What would you like to see happen with the partnership between the two schools?

I would like to have students from Campbell come visit TAR College -- some study-abroad program where students here would be able to spend time [in Malaysia]. We try to encourage students in Kuala Lumpu to study at Campbell. In this globalized world, internationalization is one of the main factors of graduates finding jobs. Today, there are many multinational companies, where graduates will need to work across multiple countries. They’ll need study-abroad experiences. We have a program in which about 1,000 students study abroad for three months, a lot of times in the U.K. We have found that to be very, very successful.

What do you want the Campbell community here to know about TAR College?

I hope that they know that this program between Campbell and TAR College has been very successful; and through it, Campbell has helped the lives of many young people in Malaysia.

Before you became an administrator, you taught physics and specialized in the field of laser technology. How do you become interested in physics?

When I was young, I was very fascinated with science, especially physics. I liked philosophy of science and I wanted to become a professor at a university. At the same time, I liked to teach. I find it is so fulfilling when you see a student mature and grow and become successful in life. I have many of my students still come to me and even see me like a father. That is something you can’t buy.

You have a bachelor’s, a master’s and a Ph.D. in science. How did that educational background prepare you to lead a college?

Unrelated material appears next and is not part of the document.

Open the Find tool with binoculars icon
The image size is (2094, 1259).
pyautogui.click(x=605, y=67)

I’m trained in scientific thinking. People talk a lot about creative thinking, which is basically scientific thinking. It trained you to be analytical. With physics, it makes me always look at things differently. I always want to know: How does something happen, and why? And if possible, if I can figure that out, I can come up with a formula or a theory. That is how I look at management. I look at the problem and I see if there is something underneath that I can come up with a theory for. I found it worked really well.

As you look back on your career, what are you most proud of?

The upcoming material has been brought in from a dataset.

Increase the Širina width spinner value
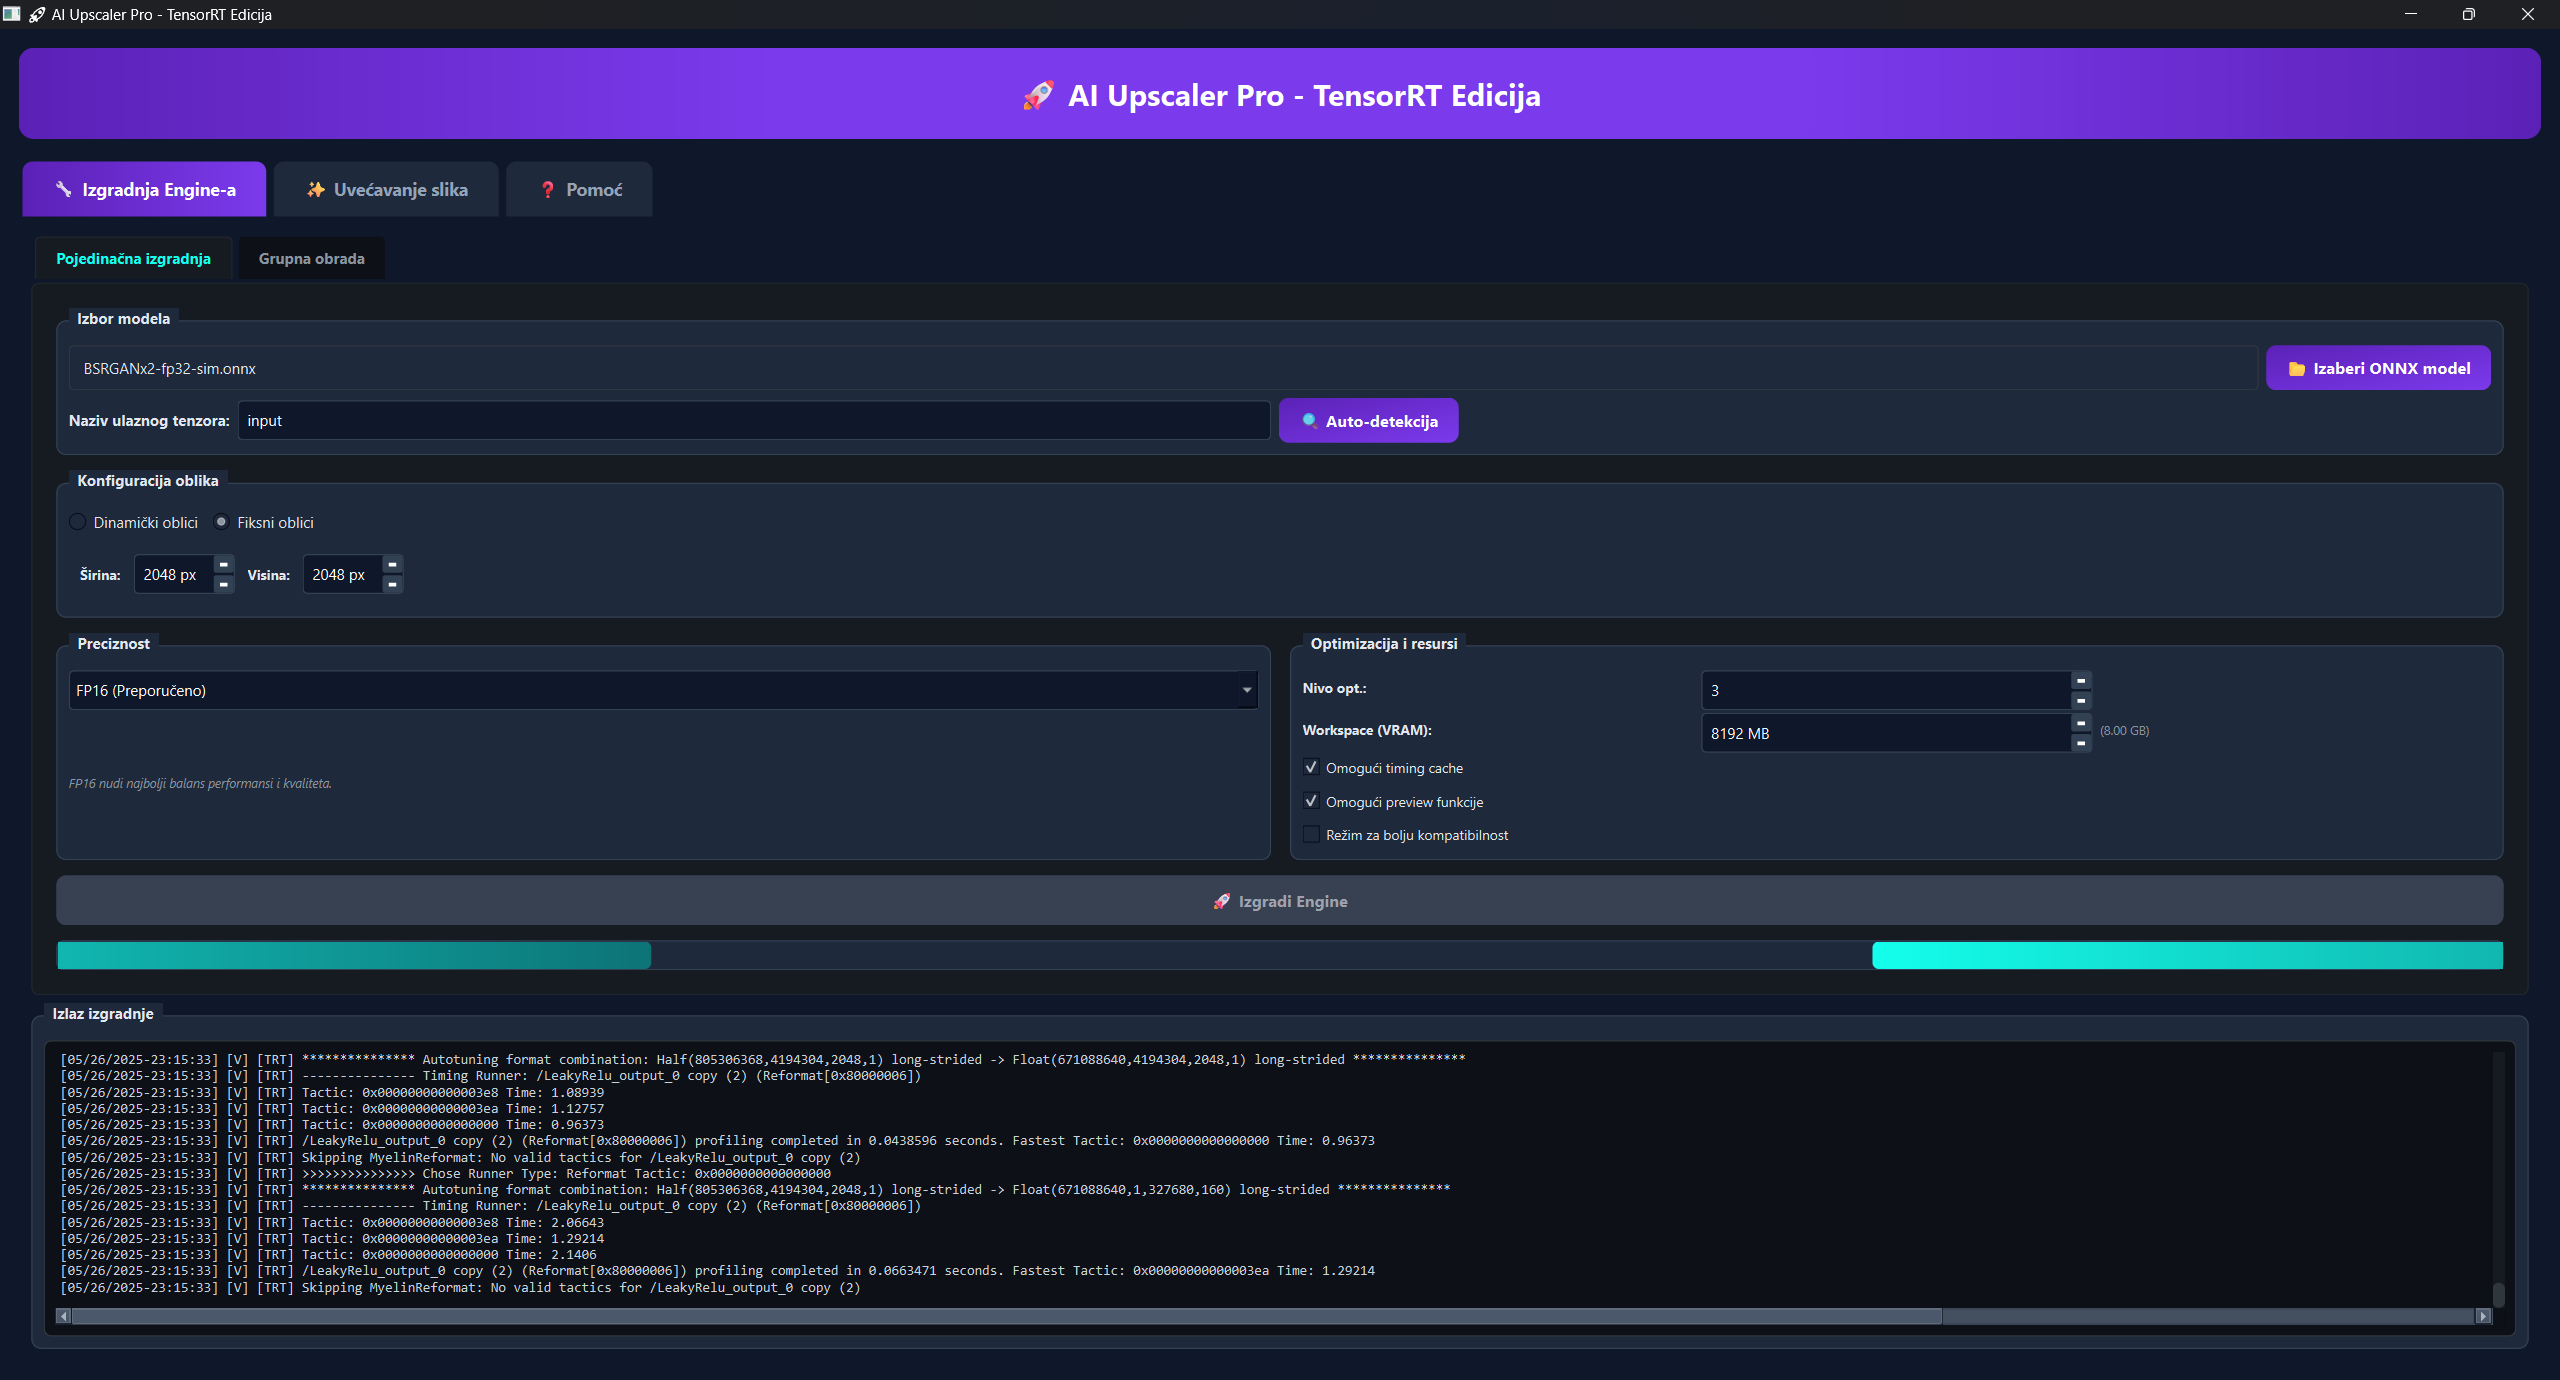 pyautogui.click(x=224, y=565)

In 2002, I was transferred to set up the University of Tunku Abdul Rahman. We started from scratch with 411 students, and within six years we were up to 11,000 students. To build a university from scratch -- that was the toughest time in my career. Today, it has about 20,000 students. At TAR College, after four years as a principal, I’m very proud that we have moved the college in the right direction. I think the staff and students are very positive. I’ve also wanted the students to become very entrepreneurial. So, I set up funds to fund their participation in competitions and to provide staff and resource support. And we have won many, many awards. Cisco sponsors a national and international competition each year; and for the past three years, we’ve been first or second place in it. Last year, we won first, second and third place.

What do you share with your staff at TAR College about what you have learned during your career?

When I was teaching, I especially paid attention to students at the bottom of the class, because they are the students who need help. The students at the top don’t need much help; they just need praise, and they’ll work. The students at the bottom need help, and I spent a lot of time with them. I always tell my staff you must always pay attention to students at the bottom. Look out for them, and they will remember you for life. I think that’s why our university works very well. We have a lot of alumni who come back and support the college because we have focused on that.

Photo caption: Tan Chik Heok, principal and CEO of Tunku Abdul Rahman College, receives to the key to the city of Dunn from Mayor Oscar N. Harris '65 on Friday, Dec. 14. Left to right: John Roberson '80, Campbell's vice president for enrollment management and assistant to the president; Soo Boon Ng, Tan's wife; Tan; Harris; and Dwaine Greene '79, Campbell's vice president for academic affairs and provost.